Over the strenuous objection of a Southworth Street resident, the board found that the college's plan for a "multipurpose recreation center" or MRC off Stetson Road has adequate on-site parking to accommodate its use as an indoor practice facility to replace Towne Field House, which has been out of commission since last spring and was demolished this winter.
The college plans a pre-engineered metal that includes a 200-meter track ringing several tennis courts, storage for teams, restrooms, showers and a training room. The athletic surface also would be used as winter practice space for the school's softball and baseball teams, who, like tennis and indoor track, used to use the field house off Latham Street.
Since the planned structure is in the watershed of Eph's Pond, the college will be before the Conservation Commission with the project.
It also will be before the Zoning Board of Appeals, on Thursday, for a Development Plan Review and relief from the town bylaw limiting buildings to 35 feet in height. The new structure is designed to have a maximum height of 53 1/2 feet and an average roof height of 47 feet.

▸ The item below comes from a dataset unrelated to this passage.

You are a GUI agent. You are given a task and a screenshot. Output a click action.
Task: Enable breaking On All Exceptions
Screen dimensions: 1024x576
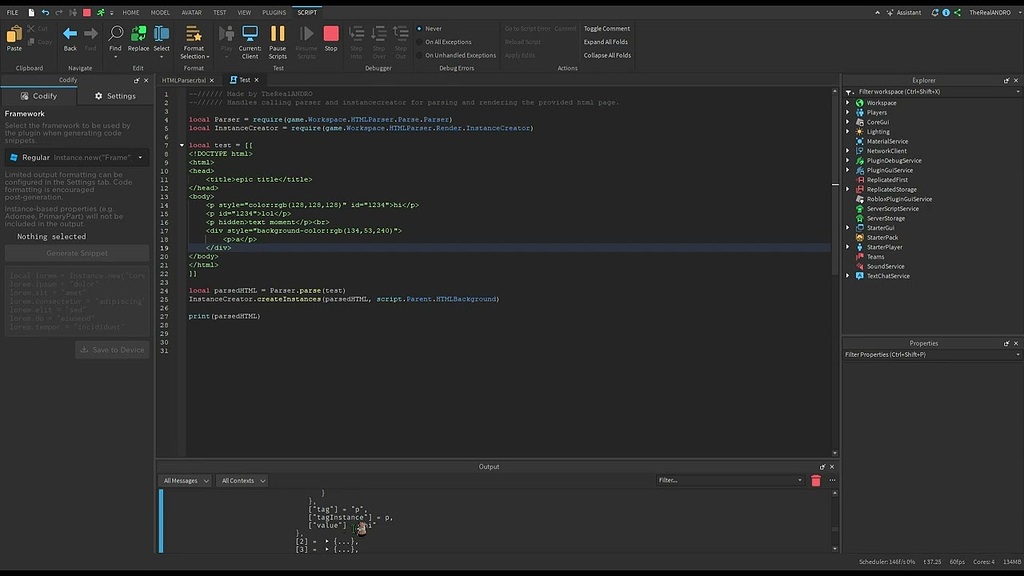coord(447,42)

The additional height is needed for two reasons: to meet the NCAA requirement for clearance above center court on a competitive tennis surface (35 feet) and to include, on one side, a climbing wall, an element also lost when Towne Field House was razed.
The Planning Board had a few issues to resolve at its March 12 meeting. The most heavily discussed involved the parking determination for a use not listed in the town's zoning bylaws and a decision on whether access from town roads to the building site in the middle of Williams' campus was "functionally equivalent" to the access that would be required under the town's subdivision rules and regulations.